The .NET Platform is surly not a Environment that shall be used for
"Low-Level" Applications. Kernel Mode Development is not possible at all,
and User-Mode Windows APIs are desiged to be used in a C Environment.
Allthough .NET has a strong P-Invoke Layer which allows Developers to use
most API Functions (allmost all User-Mode APIs can also be called from
..NET), it takes much longer to code, and it takes much longer to test.

Using .NET for a Product that needs eighter very many or very complex APIs
is of cause not a good choice.

But saying that .NET is just (another) RAD Tool (like Delphi or VB<=6) is
also wrong. The .NET Platform targets all kind of environments, not only
Windows GUIs. My personal Opinion is that System.Windows.Forms is one of the
Modules in .NET that are not really good (in case of Performance and
Resource-Usage). I cannot speak about WPF because I haven't used it until
now. Microsoft has done big investments in the .NET Platform, and it still
does.
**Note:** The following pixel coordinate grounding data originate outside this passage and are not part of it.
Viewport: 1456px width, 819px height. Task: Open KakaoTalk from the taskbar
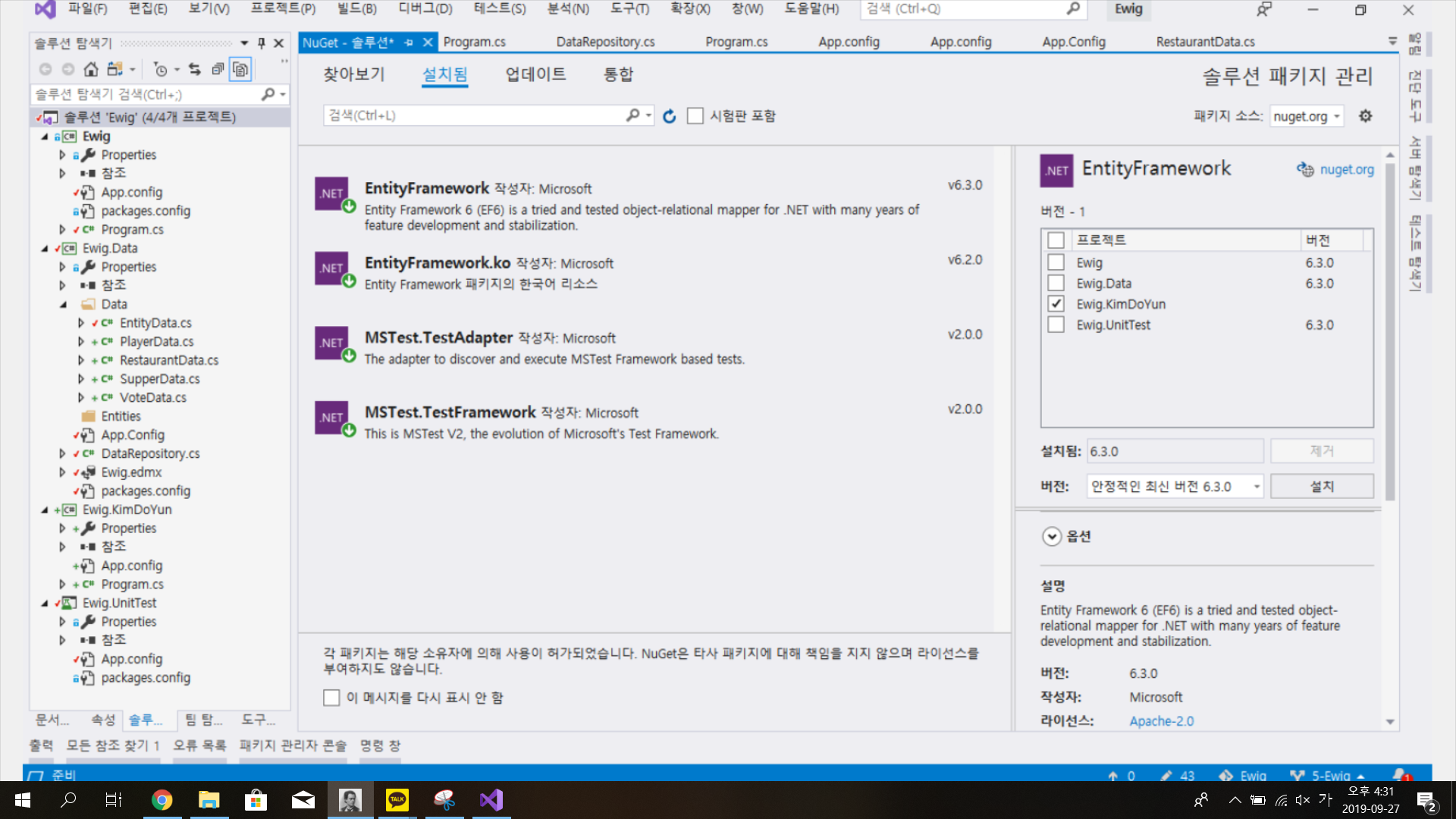point(397,800)

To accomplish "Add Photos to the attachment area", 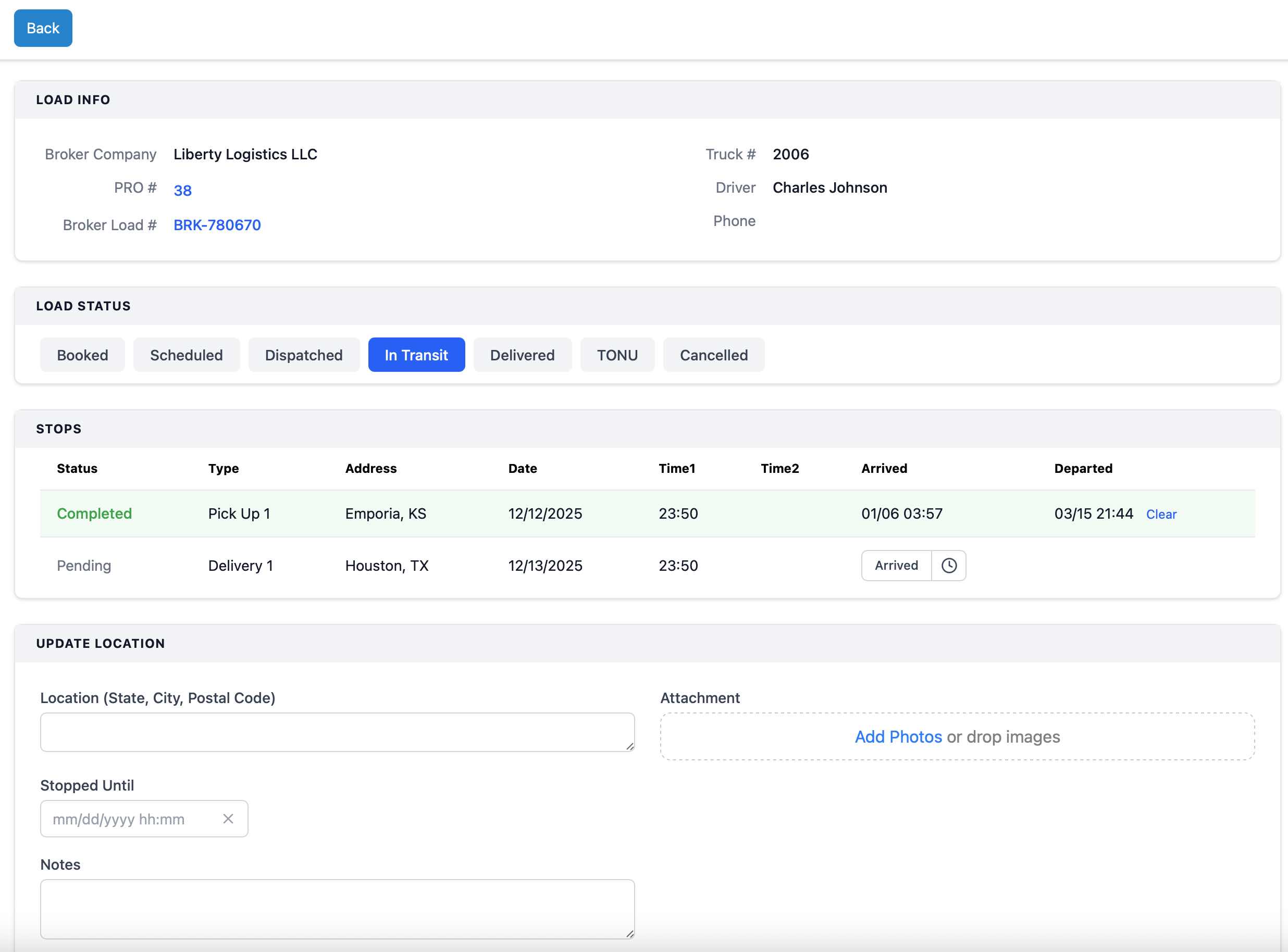I will 897,736.
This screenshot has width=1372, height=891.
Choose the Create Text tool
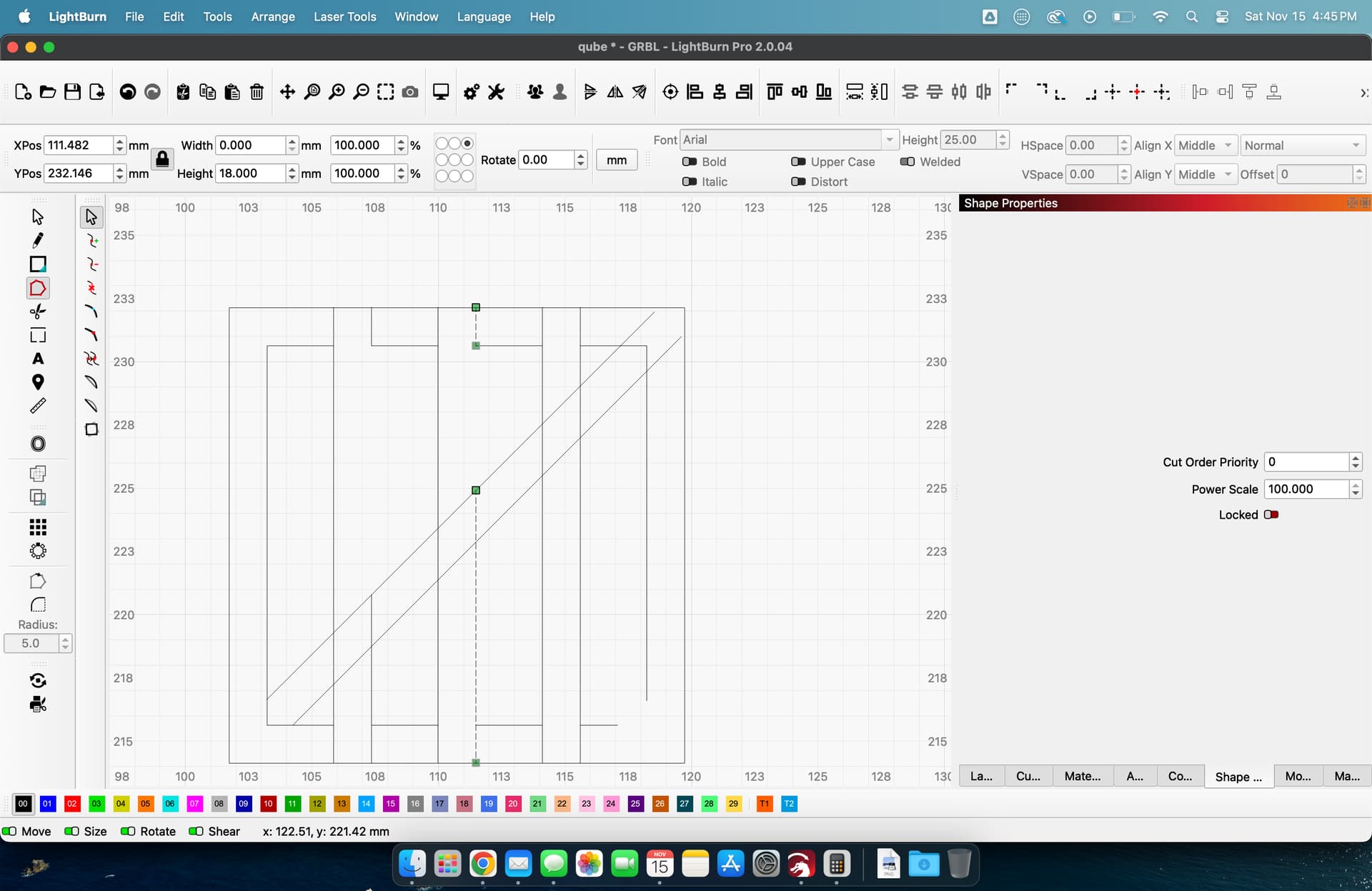pos(38,359)
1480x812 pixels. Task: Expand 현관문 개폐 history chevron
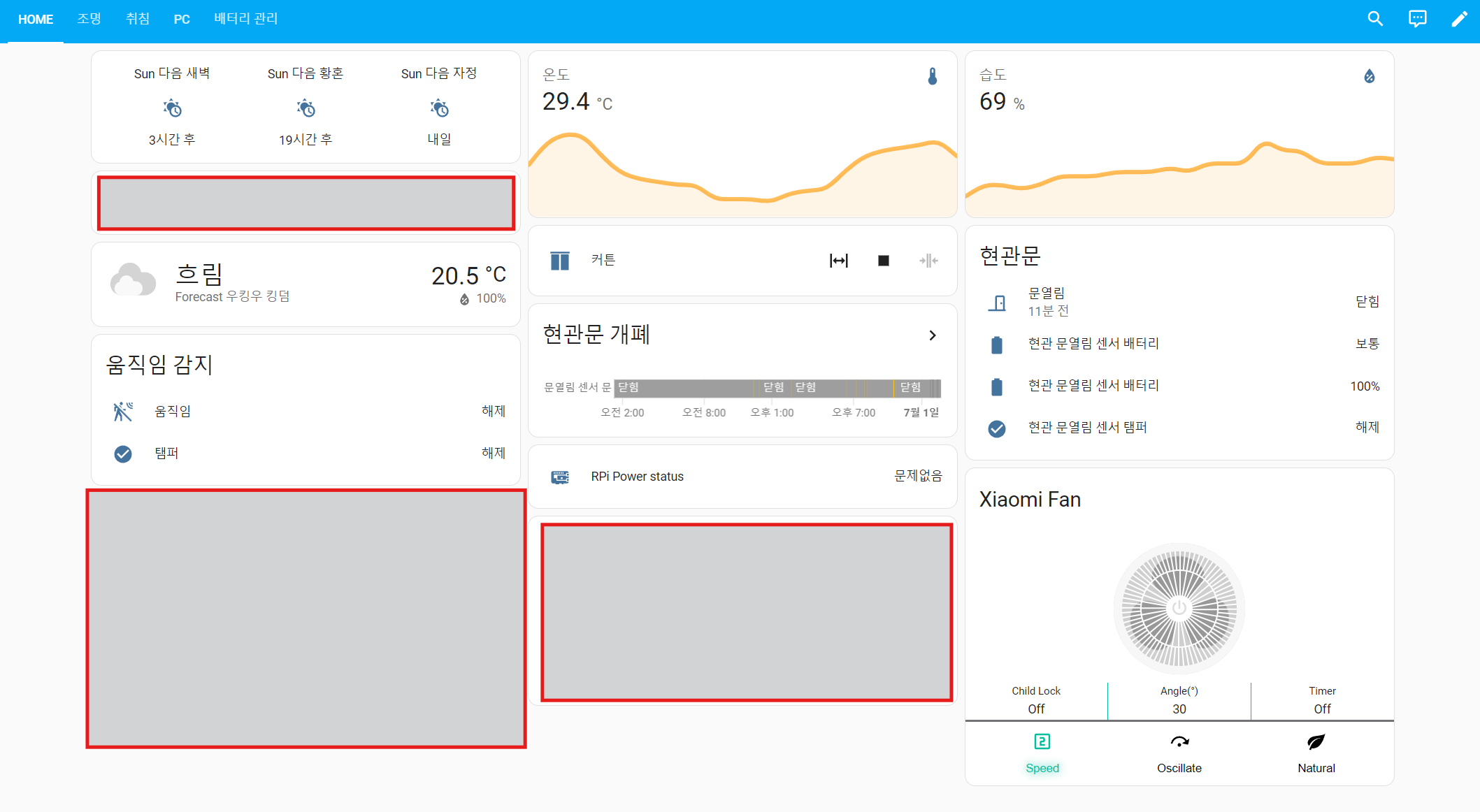point(933,335)
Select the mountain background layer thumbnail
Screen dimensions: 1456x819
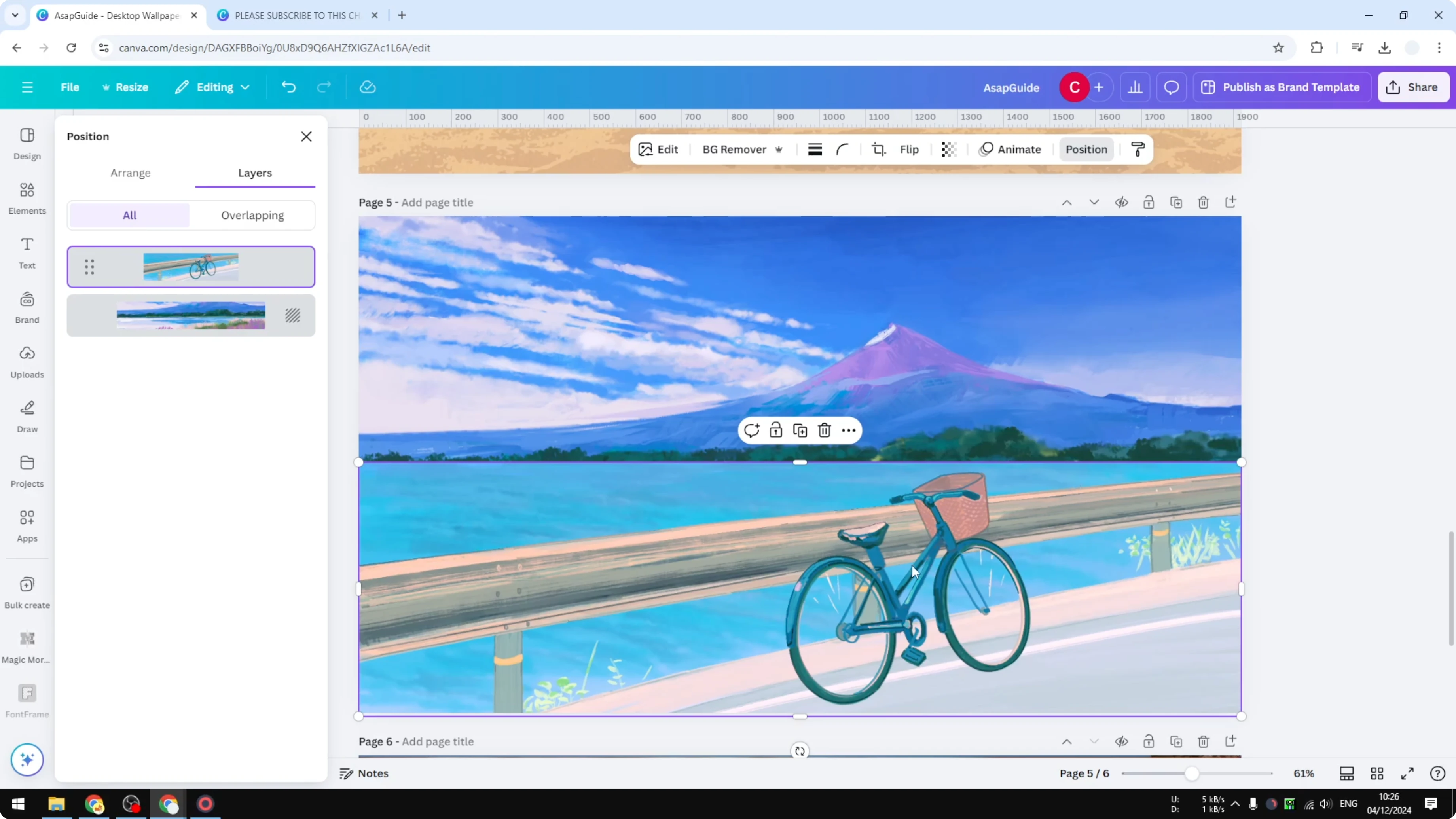tap(190, 315)
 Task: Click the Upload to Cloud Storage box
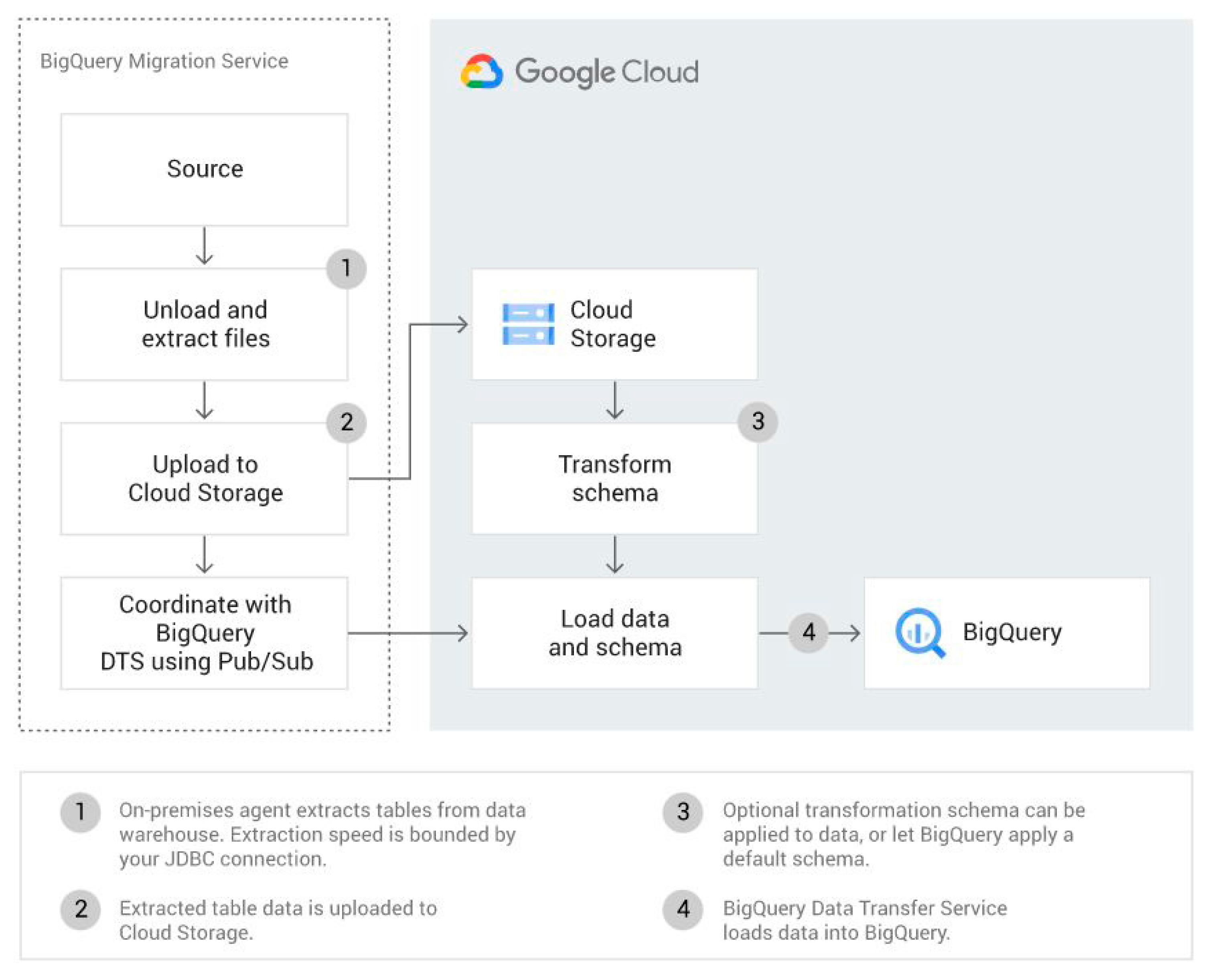click(205, 479)
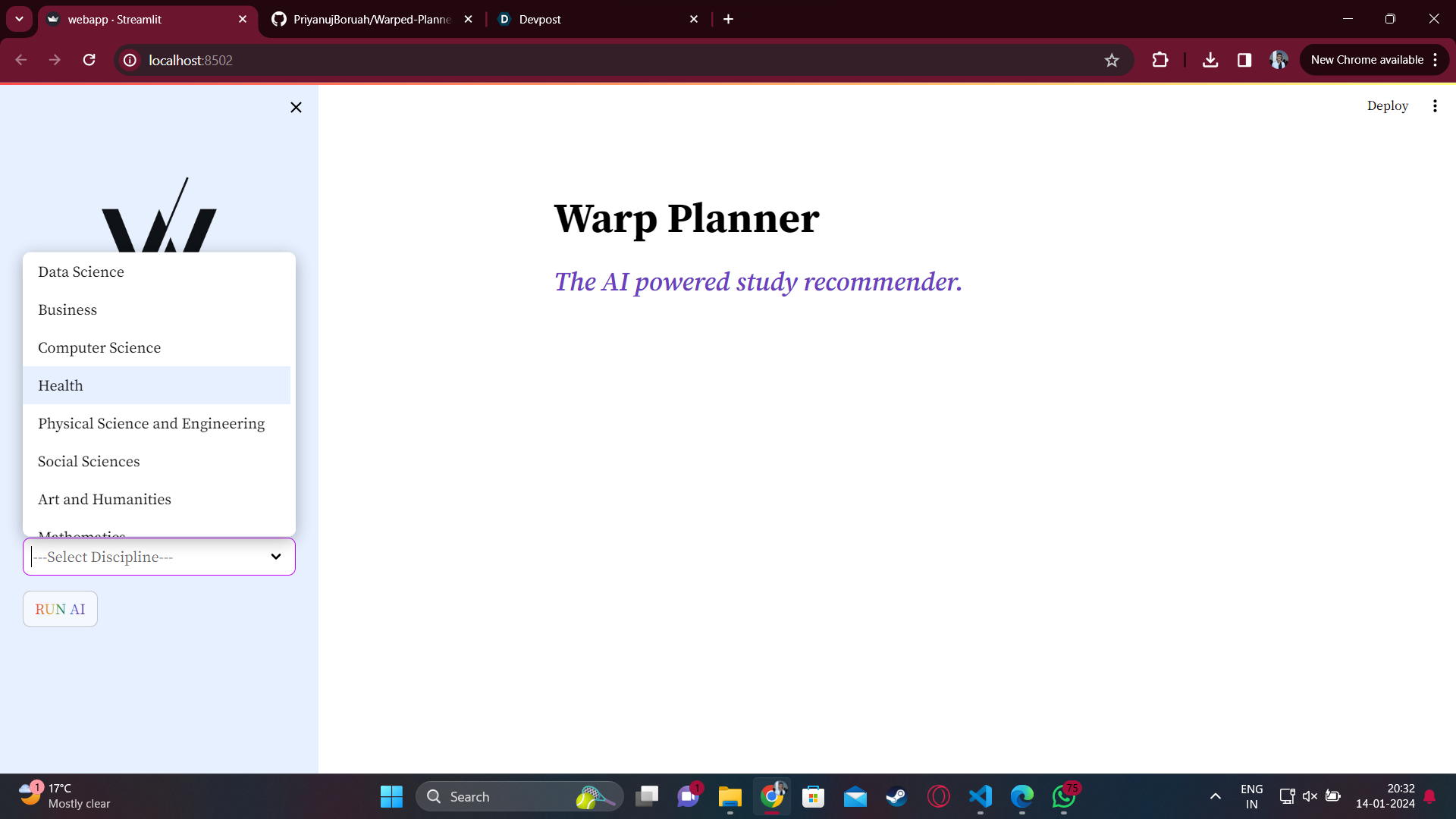
Task: Toggle Chrome side panel icon
Action: [1244, 60]
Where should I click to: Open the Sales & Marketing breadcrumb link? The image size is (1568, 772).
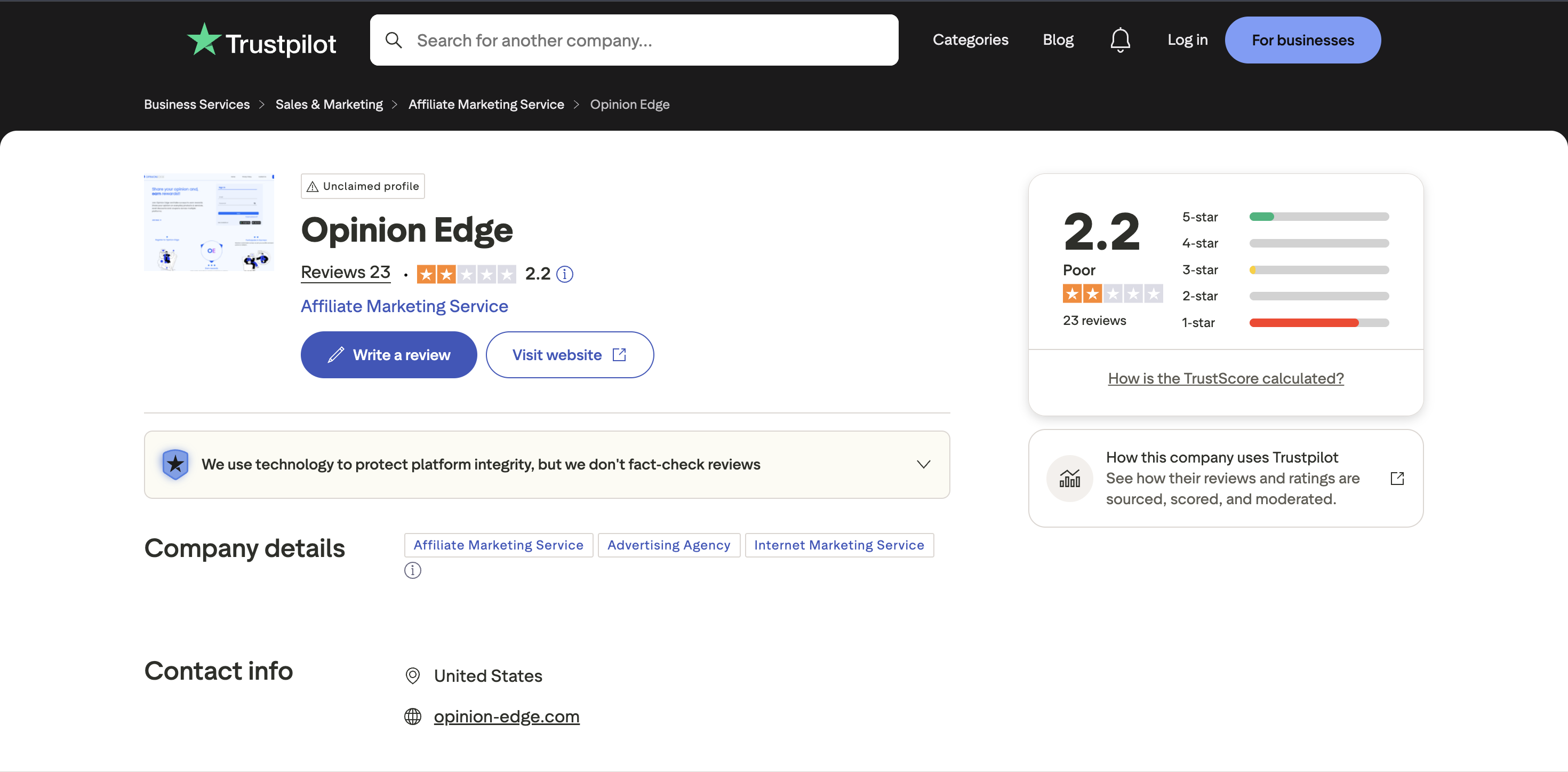[x=329, y=104]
For very many modern Apps it is very well suited.

Like using .NET for "Low-Level" Dev-Work is a wrong choice, using C(++) for
e.g. an Web-Service based Application Server or a modern Web-Application is
also not very efficient.

If a Product needs some Low-Level stuff why not code them in C(++), and use
COM, P-Invoke or C++/CLI to make it accessable for .NET?